Human umbilical vein endothelial cells (HUVECs) were used to evaluate the uptake and efficacy of the nanoparticles. Cellular uptake was examined with FITC-labeled PLGA nanoparticles (FITC-PLGA) under a laser confocal microscope, and quantitative analysis was carried out by flow cytometry. Cell viability was measured using the CCK-8 assay. The levels of inflammatory factors (IL-6 and TNF-α) were determined by ELISA. The relative cell viability was calculated using the following equation:

Viability (%) = \frac{A_{sample} - A_{blank}}{A_{control} - A_{blank}} \times 100

Here, A_sample is the absorbance of the treatment group, A_control is the absorbance of the control group, and Ablank is the absorbance of the blank well.

2.5. Animal Model and Pharmacodynamic Evaluation

A high-fat diet–induced atherosclerosis model was established in ApoE⁻/⁻ mice. The mice were randomly assigned to four groups: control group (PBS), free drug group, blank nanoparticle group, and drug-loaded nanoparticle group (n = 10). Drugs were administered by tail vein injection three times per week for 8 weeks. At the end of treatment, the aortic plaque area was measured by Oil Red O staining, and VCAM-1 expression was detected by immunohistochemistry. The plaque inhibition rate (PI%) was calculated using the following equation:

PI (%) = \frac{A_{control} - A_{treated}}{A_{control}} \times 100

Here, A_control is the plaque area in the control group, and A_treated is the plaque area in the treated group.

3. Results and Discussion

3.1. Characterization and Targeting Mechanism of Nanoparticles

Dynamic light scattering (DLS) showed that the prepared PLGA nanoparticles had an average diameter of about 145 nm, with a narrow distribution and a polydispersity index (PDI) below 0.2. These results indicated that the system had good dispersibility and stability. The zeta potential was –21 mV, which further confirmed the colloidal stability of the particles under physiological conditions (Figure 1a). Transmission electron microscopy (TEM) showed that the particles were spherical and uniform in morphology. This was consistent with the expected result of the solvent evaporation–self-assembly method described in the Materials and Methods section. For the targeting mechanism, different surface modification strategies were compared (Figure 1b). Fully PEGylated “stealth” nanoparticles had a longer circulation time, but the recognition sites of the ligands on their surface were masked, leading to reduced binding efficiency with endothelial cell receptors. Unmodified particles or particles directly modified with ligands showed stronger binding ability, but their circulation time in blood was greatly reduced and they were easily cleared by the reticuloendothelial system. Conjugating ligands to the ends of PEG chains effectively avoided this problem. It maintained the stealth property provided by PEG while exposing the ligand binding sites, thus balancing circulation stability and targeting ability. These findings are in agreement with recent reports (Sun et al., 2025), and further indicate that surface modification strategies are critical in cardiovascular nanodrug delivery systems.

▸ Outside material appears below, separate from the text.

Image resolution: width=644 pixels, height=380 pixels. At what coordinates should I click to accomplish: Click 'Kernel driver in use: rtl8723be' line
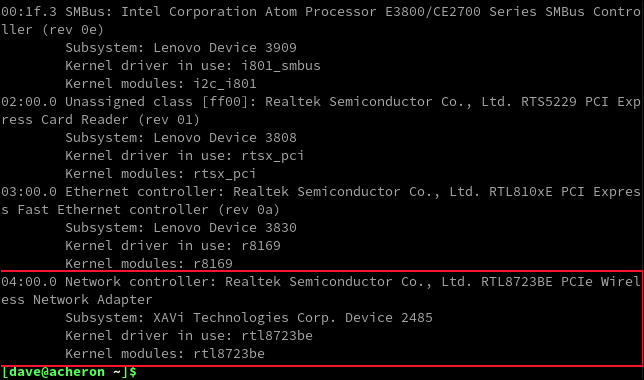tap(189, 336)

3.2. Drug Release and Kinetic Model Fitting

Under PBS (pH 7.4) conditions, the drug release curve showed a typical biphasic pattern. In the initial phase (0–12 h), release was rapid, and about 40% of the drug was released. It then entered a sustained release phase and the cumulative release reached about 76% at 72 h (Figure 2a). This pattern was consistent with the therapeutic requirement described in the Introduction, namely “initial rapid action and long-term sustained release,” which can provide pharmacological support in both the acute and chronic stages of the disease (Zhan et al., 2025; Gui et al., 2025).

Further kinetic fitting indicated that the release process followed the Higuchi model (R² ≈ 0.98):

Q_{t} = k_{H} \sqrt{t}

Here, Qt is the cumulative release amount, and t is time. The results showed that diffusion was the main driving mechanism of release (Figure 2b). It should be noted that when the PEG modification density was too high, the drug release rate decreased (Zheng et al., 2025). This may result from the steric barrier effect of PEG chains hindering drug diffusion, which was consistent with the findings of Li et al. (2021).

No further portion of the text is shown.